Diffusé en 2019, le podcast You Remember This? Purity Pledges :True Love Waits, OKAY?, rappelle les questions auxquelles a fait face Britney Spears sur sa sexualité.
Lors de sa tournée de promotion pour le film Crossroads, Oprah Winfrey lui demande si elle regrettait d’avoir parlé de sa virginité.
«I kind of do. I’m gonna try to stick to what I said.»
Oprah maintient qu’elle peut changer d’idée, d’une voix apaisante, comme si elle lui donnait une permission que personne d’autre ne lui offrait.
Diane Sawyer se questionne : «Are you that innocent?»
À propos de la chanson Touch of My Hand, qui ferait référence à la masturbation («From the small of my back and the arch of my feet/Lately I’ve been noticin’ the beautiful me/I’m all in my skin and I’m not gonna wait/I’m into myself in the most precious way.»), Diane Sawyer demande à Britney si c’est vraiment sacré.
«It is sacred to me.»
«Explain it.»
Dans le documentaire sur Britney de Netflix, il n’y a pas les photos de la chanteuse qui magazine chez Kitson Men à 2h du matin, en bas résille déchirés, sans culotte, exposée par de nombreux sites à potins depuis. Il n’y a pas les photos de la chanteuse sortant d’un véhicule avec Paris Hilton, son entrejambe visé par les appareils des paparazzis.
Il n’y a rien sur Justin Timberlake, qui a participé au cirque de la pureté mise en défaut, insinuant une infidélité de la part de la chanteuse, se montrant vulgaire et traître à propos de leurs activités sexuelles.
Elle devait demander la permission pour acheter des livres pour ses enfants, et pour se rendre au service à l’auto d’une chaîne de fastfood.
Maintenant qu’elle semble libérée de son père, certaines personnes voudraient que Britney représente quelque chose que nous créons nous-mêmes.

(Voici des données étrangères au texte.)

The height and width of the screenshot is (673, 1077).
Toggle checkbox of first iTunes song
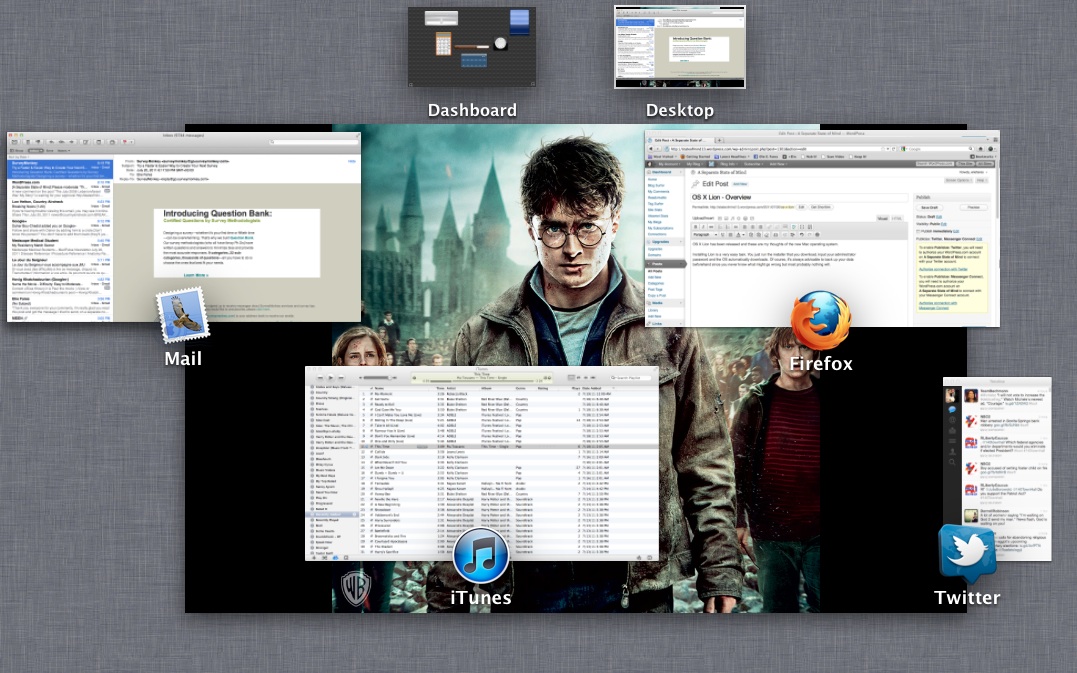371,396
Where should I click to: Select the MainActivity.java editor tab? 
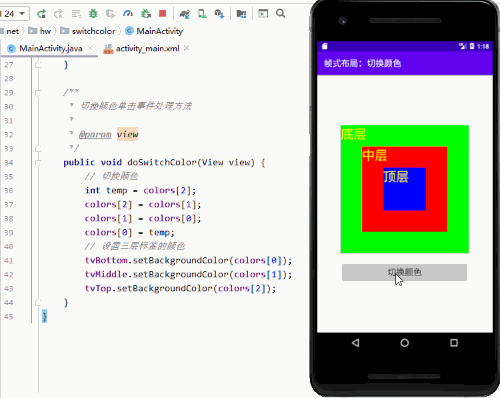[45, 49]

Une close friend, même si nous l’avons abandonnée devant les avocats et son père, ou derrière une porte de toilette d’hôtel, comme la journaliste du documentaire.
Une femme idéalisée, de qui nous espérons que les écrits sur Instagram soient révélateurs d’une attente : que Britney nous appartienne encore. On assiste à la reproduction de ce qui était au départ dénoncé : l’emprisonnement d’une femme dans les désirs d’autrui. Une répétition de la chanson Piece of Me, d’une Miss American Dream critiquée, décortiquée, sous l’emprise des perversions extérieures à son quotidien mais trop présentes.